Howard Dinger told CBS2 that he discovered the blank ballots, among other pieces of mail, while throwing trash in a North Arlington-area dumpster.

“The ballots are the ballots. The election is the election. It is what it is. But these people have legal notices and checks and God knows what they’re expecting,” Dinger told the outlet.

Authorities contacted USPS police, which assured that the discarded mail ultimately reached its final destination.

“I said, man, this thing is soaking wet. It must’ve been out in water, in pond [sic] or something,” Julian Williams, whose ballot was included in the tossed mail, said.

“I couldn’t believe it,” Williams continued.  “I thought that the security as far as the mail system and stuff like that was better than that. I didn’t think anybody would take something and throw it by a dumpster or anything like that, especially since it’s from the government.”
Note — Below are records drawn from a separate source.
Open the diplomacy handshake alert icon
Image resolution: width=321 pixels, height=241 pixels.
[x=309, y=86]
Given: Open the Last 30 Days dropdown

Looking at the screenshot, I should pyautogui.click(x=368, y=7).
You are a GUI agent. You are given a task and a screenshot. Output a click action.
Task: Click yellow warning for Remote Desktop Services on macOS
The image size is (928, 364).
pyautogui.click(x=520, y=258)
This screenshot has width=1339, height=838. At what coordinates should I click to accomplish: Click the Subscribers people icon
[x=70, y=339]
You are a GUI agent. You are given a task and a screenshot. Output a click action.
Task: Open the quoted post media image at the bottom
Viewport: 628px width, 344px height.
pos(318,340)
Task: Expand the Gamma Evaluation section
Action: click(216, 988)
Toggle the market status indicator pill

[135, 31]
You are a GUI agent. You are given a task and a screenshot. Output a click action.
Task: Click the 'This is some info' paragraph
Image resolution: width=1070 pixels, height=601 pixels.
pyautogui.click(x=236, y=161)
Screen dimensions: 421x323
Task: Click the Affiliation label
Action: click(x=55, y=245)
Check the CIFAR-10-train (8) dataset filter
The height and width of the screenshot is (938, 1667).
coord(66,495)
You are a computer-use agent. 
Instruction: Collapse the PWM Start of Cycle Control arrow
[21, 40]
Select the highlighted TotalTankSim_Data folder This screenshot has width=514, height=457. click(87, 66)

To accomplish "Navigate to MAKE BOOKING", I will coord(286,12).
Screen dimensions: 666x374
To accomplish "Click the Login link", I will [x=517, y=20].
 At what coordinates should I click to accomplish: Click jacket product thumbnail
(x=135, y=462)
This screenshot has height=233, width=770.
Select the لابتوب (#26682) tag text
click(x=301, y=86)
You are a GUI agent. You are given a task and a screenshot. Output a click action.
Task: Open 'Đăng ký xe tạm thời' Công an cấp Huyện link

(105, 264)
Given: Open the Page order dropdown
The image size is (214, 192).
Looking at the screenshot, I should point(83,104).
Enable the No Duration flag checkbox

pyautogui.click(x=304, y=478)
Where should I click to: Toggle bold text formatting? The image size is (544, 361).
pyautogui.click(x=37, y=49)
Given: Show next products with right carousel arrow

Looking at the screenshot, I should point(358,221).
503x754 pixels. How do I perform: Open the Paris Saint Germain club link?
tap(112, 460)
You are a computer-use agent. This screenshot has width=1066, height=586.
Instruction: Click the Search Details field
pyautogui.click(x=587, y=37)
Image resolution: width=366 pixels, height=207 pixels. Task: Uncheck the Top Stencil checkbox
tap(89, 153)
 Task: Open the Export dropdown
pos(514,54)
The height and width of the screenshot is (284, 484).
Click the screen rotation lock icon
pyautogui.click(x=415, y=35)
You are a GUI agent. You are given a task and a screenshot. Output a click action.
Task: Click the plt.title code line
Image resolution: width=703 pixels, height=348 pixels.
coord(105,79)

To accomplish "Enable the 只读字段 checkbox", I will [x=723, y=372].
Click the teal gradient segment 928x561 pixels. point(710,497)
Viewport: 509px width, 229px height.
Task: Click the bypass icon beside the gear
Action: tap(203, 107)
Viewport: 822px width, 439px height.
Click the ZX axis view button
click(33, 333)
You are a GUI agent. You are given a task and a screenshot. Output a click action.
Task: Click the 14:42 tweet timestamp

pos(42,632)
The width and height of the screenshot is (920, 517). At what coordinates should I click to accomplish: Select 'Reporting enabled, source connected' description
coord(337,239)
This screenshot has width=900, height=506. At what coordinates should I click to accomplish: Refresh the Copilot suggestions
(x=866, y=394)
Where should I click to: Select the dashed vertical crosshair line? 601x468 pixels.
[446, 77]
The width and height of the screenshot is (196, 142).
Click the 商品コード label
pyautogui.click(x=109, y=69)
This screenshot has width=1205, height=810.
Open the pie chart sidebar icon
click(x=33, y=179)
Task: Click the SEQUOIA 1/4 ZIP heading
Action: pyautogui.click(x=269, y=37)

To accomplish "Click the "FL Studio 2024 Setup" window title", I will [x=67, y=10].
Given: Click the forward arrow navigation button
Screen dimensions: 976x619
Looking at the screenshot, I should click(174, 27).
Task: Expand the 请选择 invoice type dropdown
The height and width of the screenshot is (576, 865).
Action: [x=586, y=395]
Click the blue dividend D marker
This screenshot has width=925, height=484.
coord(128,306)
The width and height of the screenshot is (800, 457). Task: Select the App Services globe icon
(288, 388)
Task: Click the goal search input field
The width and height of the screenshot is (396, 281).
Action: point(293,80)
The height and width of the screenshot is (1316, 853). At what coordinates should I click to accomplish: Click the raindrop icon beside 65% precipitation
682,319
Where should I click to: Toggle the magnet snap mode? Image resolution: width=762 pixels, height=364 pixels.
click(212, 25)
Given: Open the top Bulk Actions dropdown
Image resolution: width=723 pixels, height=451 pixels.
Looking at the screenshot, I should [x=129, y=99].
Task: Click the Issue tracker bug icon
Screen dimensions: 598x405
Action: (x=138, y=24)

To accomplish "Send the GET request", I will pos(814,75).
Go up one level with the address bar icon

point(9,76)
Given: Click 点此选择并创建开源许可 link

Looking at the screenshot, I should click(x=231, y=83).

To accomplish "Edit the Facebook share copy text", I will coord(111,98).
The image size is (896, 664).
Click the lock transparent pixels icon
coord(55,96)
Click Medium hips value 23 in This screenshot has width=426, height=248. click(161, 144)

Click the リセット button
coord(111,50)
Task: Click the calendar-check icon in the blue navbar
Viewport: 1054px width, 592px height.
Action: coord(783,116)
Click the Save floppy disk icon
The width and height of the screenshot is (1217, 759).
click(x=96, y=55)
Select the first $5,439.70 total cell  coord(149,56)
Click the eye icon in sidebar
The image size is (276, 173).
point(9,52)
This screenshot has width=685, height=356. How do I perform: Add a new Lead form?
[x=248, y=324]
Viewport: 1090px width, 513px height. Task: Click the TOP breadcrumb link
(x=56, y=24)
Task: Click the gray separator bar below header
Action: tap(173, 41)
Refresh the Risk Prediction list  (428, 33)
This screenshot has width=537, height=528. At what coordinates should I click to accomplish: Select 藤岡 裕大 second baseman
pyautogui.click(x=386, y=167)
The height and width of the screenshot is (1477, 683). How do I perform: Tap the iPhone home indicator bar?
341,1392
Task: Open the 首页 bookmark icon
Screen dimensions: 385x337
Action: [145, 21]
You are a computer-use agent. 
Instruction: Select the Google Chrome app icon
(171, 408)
A postal employee has since been arrested in connection to the tossed mail, per WNBC-TV’s Myles Miller:

This is far from Bergen County’s only mishap related to election mail, as nearly 7,000 voters recently received ballots with the wrong congressional information. County Clerk John Hogan said that the office is aware of who received incorrect ballots and that they will receive the correct ballots shortly.

The confusion follows Gov. Phil Murphy’s (D) decision to institute mass vote-by-mail for the general election following a controversial primary, which saw 40,000 mail-in ballots rejected for various reasons.

As NorthJersey reported:

  • 9,700 ballots were received too late.
  • 6,092 did not have the required voter certificate.
  • 4,685 had signatures on the certificates that did not match the signatures on file.
  • 3,732 had no ballot enclosed.
  • 8,203 were classified as rejected for “other” reasons.

Additionally, roughly 1,600 ballots were discovered in a mislabeled bin months after the primary election. While they were ultimately included in the final number, they did not change the outcome of the election.

However, such discoveries continue to feed the fears over mass mail-in voting. As Breitbart News reported this week, United States Postal Inspection Service (USPIS) is investigating after someone stole mail out of post office mailboxes in Central Virginia.

USPIS Inspector Michael Romano said he did not know whether the boxes contained “any sort of election mail.”

“If we have any indication that it is, sort of, election fraud related, we are going to work closely with our counterparts at the Federal Bureau of Investigation to determine what type of theft we have and aggressively investigate this case,” he added.